Pada April 1849, Pemerintah Hindia Belanda di Batavia menyusun strategi dan
melakukan persiapan untuk perang kedua di Jagaraga. Strategi yang dilakukan oleh Belanda
diantaranya mencari informasi dari orang pesisir tentang sistem dan strategi perang yang
digunakan I Gusti Ketut Jelantik. Selain itu, pihak Belanda juga mencari petunjuk jalan yang
dapat digunakan sebagai area penyerangan Jagaraga. 14 April 1849, Belanda mendarat di
Pelabuhan Pabean dan Sangsit. Mereka bersiap untuk melakukan aksi serangan di Jagaraga.

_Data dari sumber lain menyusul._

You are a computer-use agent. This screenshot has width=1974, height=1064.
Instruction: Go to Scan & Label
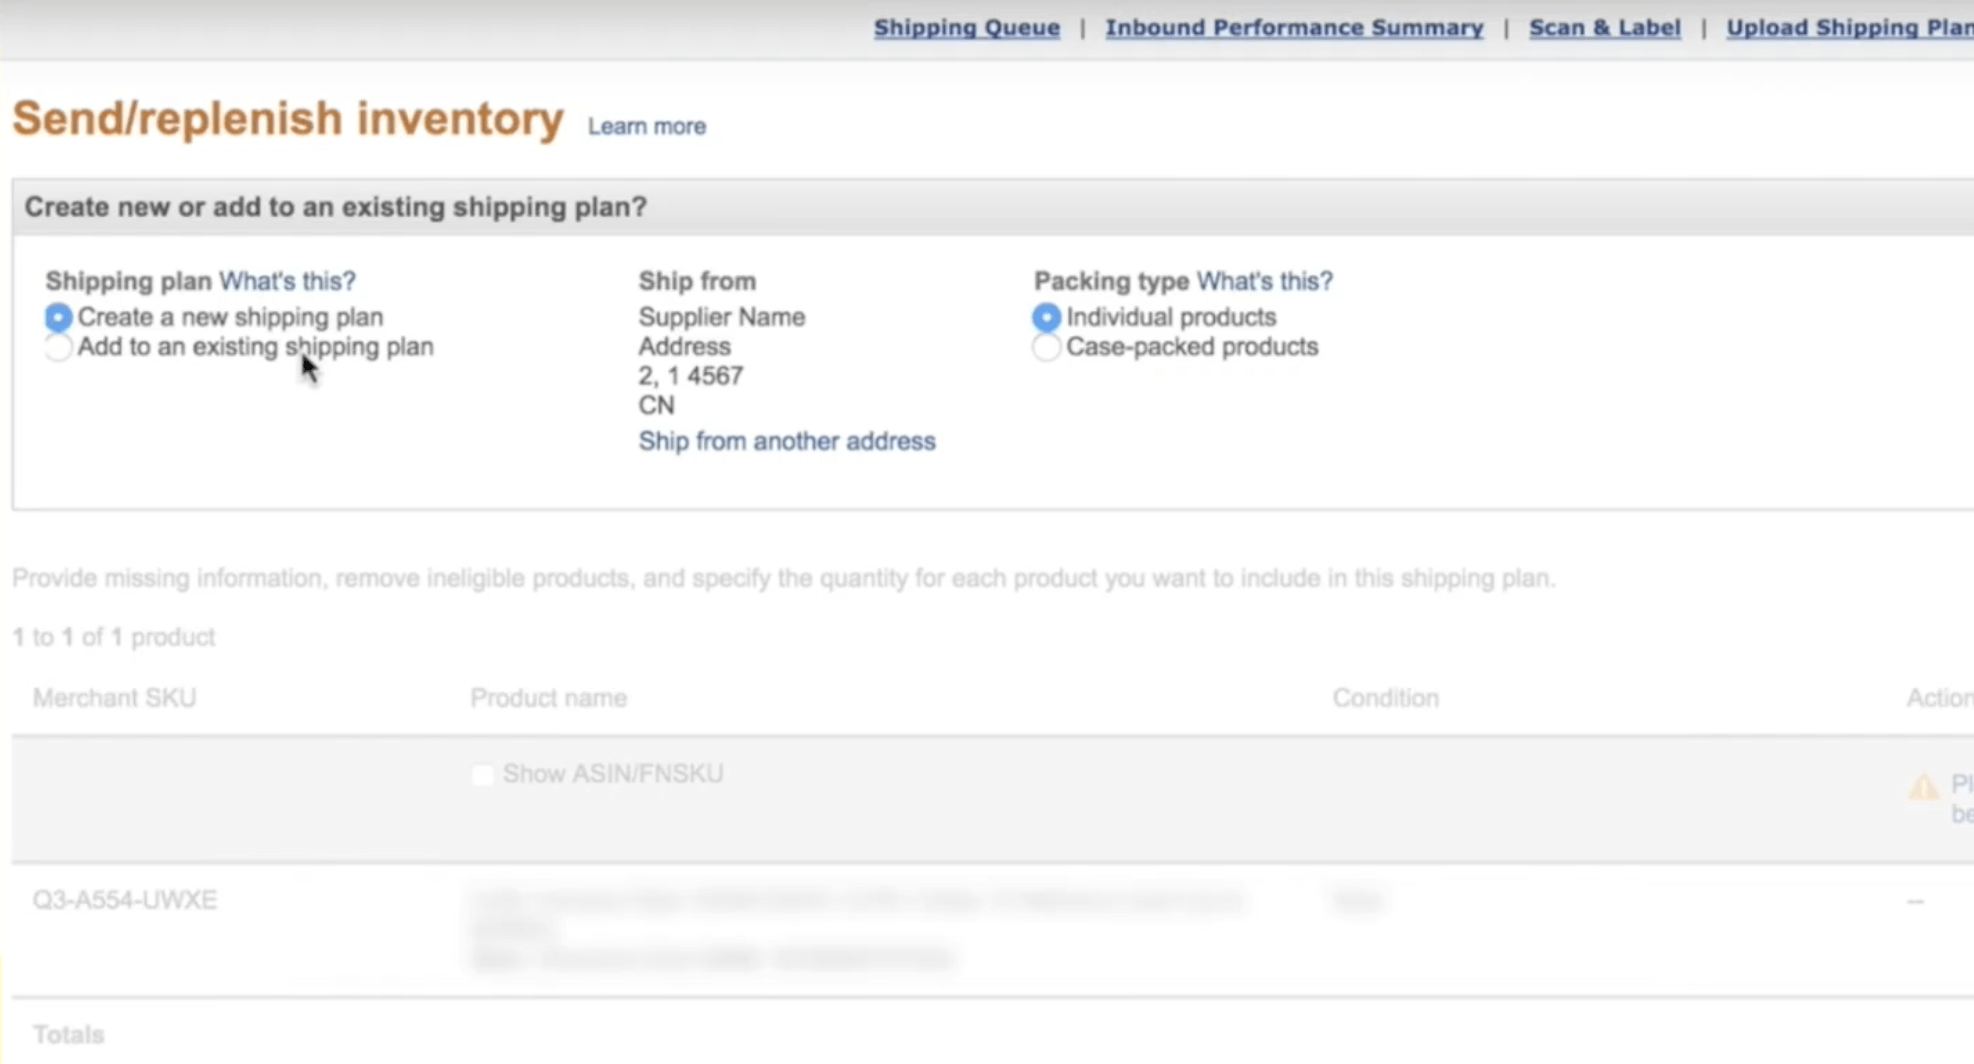[x=1604, y=28]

Saat itu, I Gusti Ketut Jelantik berupaya untuk mengajak Belanda berdamai sebagai bentuk
strategi mengulur waktu agar bisa meminta bantuan dari para raja Bali lainnya. Usulan
perdamaian ini ditolak oleh Belanda. Saat akan kembali ke Desa Jagaraga, ternyata benteng
pertahanan milik Jagaraga telah diserang habis-habisan oleh Belanda. Setelah melihat hal ini,
I Gusti Ketut Jelantik bersama Raja Buleleng hendak pergi ke Karangasem untuk meminta
bantuan Raja Karangasem. Namun, saat di tengah perjalanan, tiba-tiba pihak Belanda
menyerang I Gusti Ketut Jelantik serta I Gusti Ngurah Made Karangasem yang menyebabkan
mereka gugur dalam pertempuran. Sedangkan di Jagaraga, Jro Jempiring yang dibantu oleh
Pan Kelab selaku pimpinan prajurit Jembrana, Gusti Nyoman Munggu selaku pimpinan
prajut Mengwi, serta Cokorda Rai Puri Satria selaku pimpinan prajurit gabungan Gianyar dan
Klungkung telah menyerukan perang puputan dengan menghunus dua keris.